At the time of writing (mid-May 1975) it remains hard to assess the human rights situation in Cambodia under FUNK's Royal Government of National Union (GRUNK). In the absence of any independent observers, allegations of mass executions and reprisals were impossible to substantiate, although the Research Department noted that a number of allegations were based on flimsy evidence and second-hand accounts.
On 16 May 1975, Martin Ennals sent a further cable to GRUNK through the office of its mission in Paris welcoming the spirit of “large national union without distinction of class, religious belief or political tendency" proclaimed by the recently convened Second National Congress of the Cambodian People. The cable then went on to reaffirm Al's opposition to the death penalty and urged GRUNK to show clemency towards former mem- bers of the old Phnom Penh government in a spirit of national reconciliation and concord.
The cable was sent in response to a GRUNK statement maintaining that the carrying out of the death sentence on Cambodia's seven "super-traitors" corresponded to “the sovereign right of the Cambodian people and nation”. At least four of the seven, including former President Lon Nol, had fled the country before the Liberation Army entered Phnom Penh.
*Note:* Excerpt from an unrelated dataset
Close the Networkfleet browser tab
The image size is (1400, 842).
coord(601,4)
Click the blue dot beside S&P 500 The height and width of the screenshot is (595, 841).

But two others, former Prime Ministers Long Boret and Sirik Matak, had stayed in the capital and were placed under detention.
People's Republic of China
A newly-appointed researcher has been examining in detail material gathered by the Research Department on political imprisonment and reform-through- labour in the People's Republic of China.
Although fragmentary, some information is now available on the law and judicial system in China. In particular, an interview between Gerd Ruge, Peking correspondent of the West German newspaper Die Welt, and members of the Kwangtung Institute of Law and Political Science, provided detailed informa- tion on the structure of the courts in the country and the application of penalties. (Mr Ruge was a founder member of Amnesty International's German Section and a former member of Amnesty International's International Executive Committee.)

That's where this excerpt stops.